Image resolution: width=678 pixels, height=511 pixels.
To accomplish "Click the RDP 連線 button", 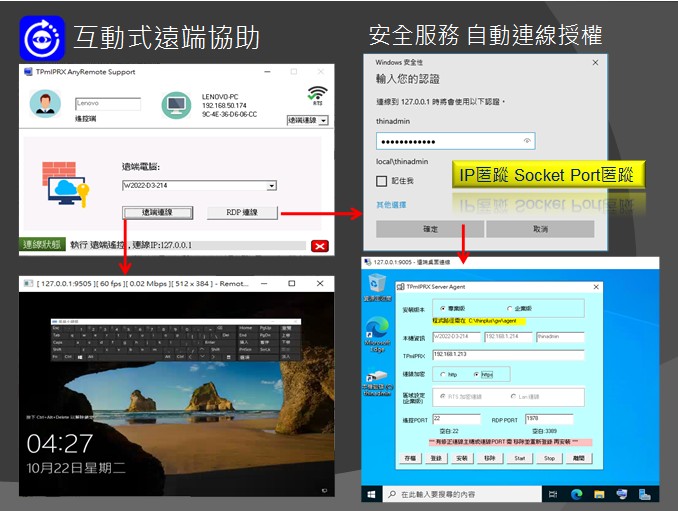I will 241,212.
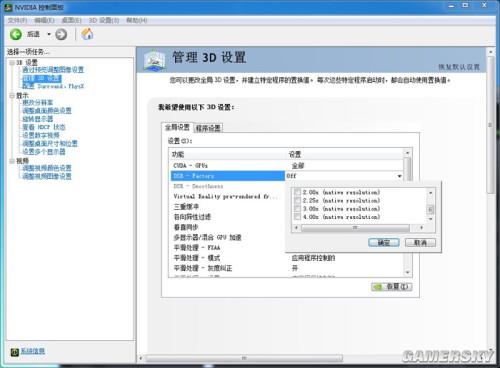Collapse the 3D settings tree node
The image size is (500, 368).
point(12,63)
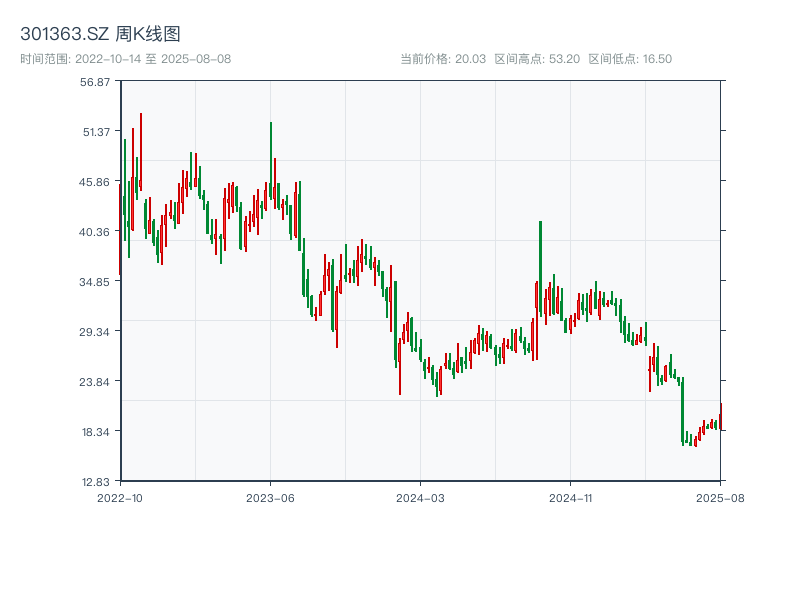Viewport: 800px width, 600px height.
Task: Select the 2023-06 x-axis date label
Action: (x=270, y=496)
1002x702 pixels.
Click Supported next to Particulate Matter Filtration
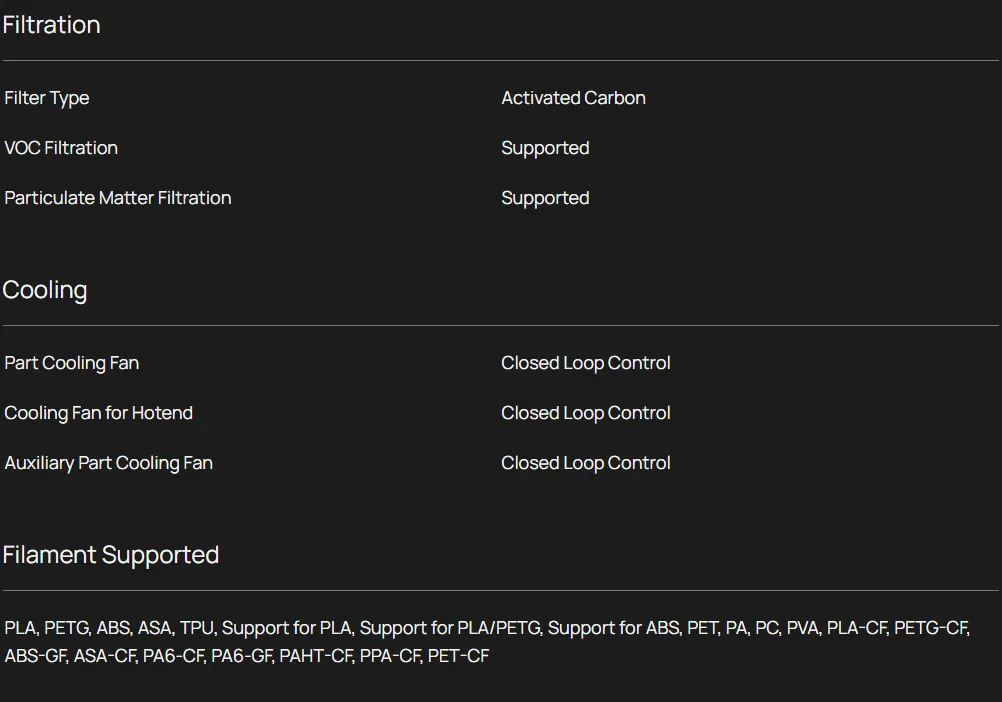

┄┄┄┄┄┄

• _Directions_: Where the line containing "1002x702 pixels." appears, begin copying there and continue exactly through the final line of the records; both end lines belong in the copy, pictures do not.

• _Your solution_:
1002x702 pixels.
Click Supported next to Particulate Matter Filtration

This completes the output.